I honestly believe the media enjoys making funeral arrangements for the Internet. We've mourned its demise twice this year already! (Three times if you count the Y2K virus media fiasco.) Cardinal O'Connor only gets one funeral by comparison.



-- Jim Cooke (JJCooke@yahoo.com), May 07, 2000

Answers

How do you turn off Visual Basic Scripting in Windows 95-98? I suppose it would be possible to delete the file association to *.VBS, but I'm always afraid that this will cause something else to run incorrectly.

This is something of an academic point, however. As I've said before, I don't open attachments, even from friends, unless I can identify the file type, know what it is, and know that it won't execute code.

-- E.H. Porter (Just Wondering@About.it), May 07, 2000.


Perspective on this is in the eye of the beholder, I suppose. Here's what I read about the virus...

http://abcnews.go.com/sections/tech/DailyNews/virus_000504.html

The virus penetrated computer networks at major corporations, such as AT&T, which was forced to shut down an e-mail system serving 145,700 employees. It also struck the Pentagon, the Central Intelligence Agency and Britains Parliament, though it did not affect any classified systems.

In Britain, about 30 percent of company e-mail systems were brought down by the virus, according to Network Associates, a computer security firm. In Germany and in Sweden, 80 percent of computer were hit.

I don't know about you, Jim, but I'm glad the media in the U.S. gave the attention to this that it did. That attention prevented the virus from reaching the 80% penetration rate at businesses here that the virus is said to have reached in Germany and Sweden.

-- I was thankful for (the@advanced.warning), May 07, 2000.


Thankful, "That attention prevented the virus from reaching the 80% penetration rate at businesses here that the virus is said to have reached in Germany and Sweden." Nonsense.

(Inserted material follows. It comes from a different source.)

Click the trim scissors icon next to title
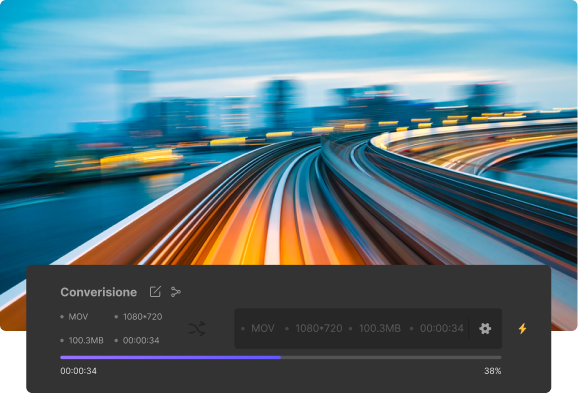 point(176,292)
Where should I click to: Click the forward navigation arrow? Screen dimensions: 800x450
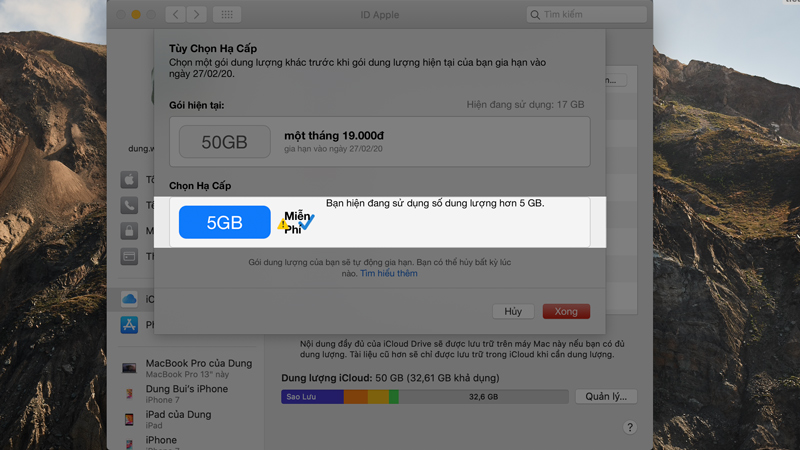(198, 15)
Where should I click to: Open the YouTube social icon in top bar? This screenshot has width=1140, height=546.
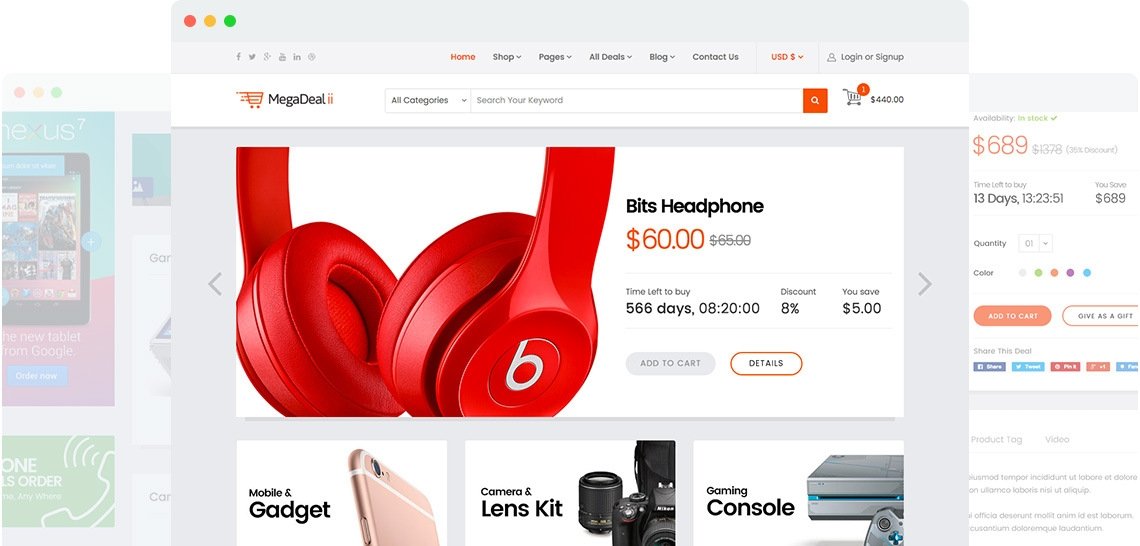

The only reason the virus didn't hit North America and South America harder is that it *began* in the east--worldwires were already reporting the damage it had done in Asia and in Europe when people farther west were just waking up. In addition, those companies/people who still were able to email from the East and from Europe were busily letting people/companies in the West know what had happened.

If the virus had been unleashed first in the West, the statistics might have turned-out differently. The western media overcoverage didn't have much to do with it.

As for you, Cooke, for the first time ever my ISP actually sent me a virus warning (several hours late, I'll admit). It reinforced its own firewalls and urged its customers not to open attachments. And I'm glad it did!

-- viewer (justp@ssing.by), May 07, 2000.


And, as for you, Viewer, the problem is that morons will always be morons (not refering to you but the people who got infected). First, why would any firewall ever be set up to allow a VBS file into the e- mail system? There's no legitimate reason for a file like this ever to be sent by e-mail. This worm was a 10th grade effort and any firewall should have been able to handle it.

And how many viruses and worms does it take before people learn about opening attachements? Most have already learned and those that haven't apparently never will. Any company who has a problem should first investigate why their own security didn't cath it. The next step is fire anyone who infects thier computer because they opened an attachment that they didn't know was safe. A few of these and this problem would go away.

-- Jim Cooke (JJCooke@yahoo.com), May 08, 2000.


Jokes, my friend, jokes! The business world revolves around these things circulating by the thousands. And the happy little workers just cannot resist opening them....

-- viewer (justp@ssing.by), May 08, 2000.


"The Internet died yesterday, by the way."

Great! That means we're reverting back to pre-1995 when the masses and dot coms invaded it!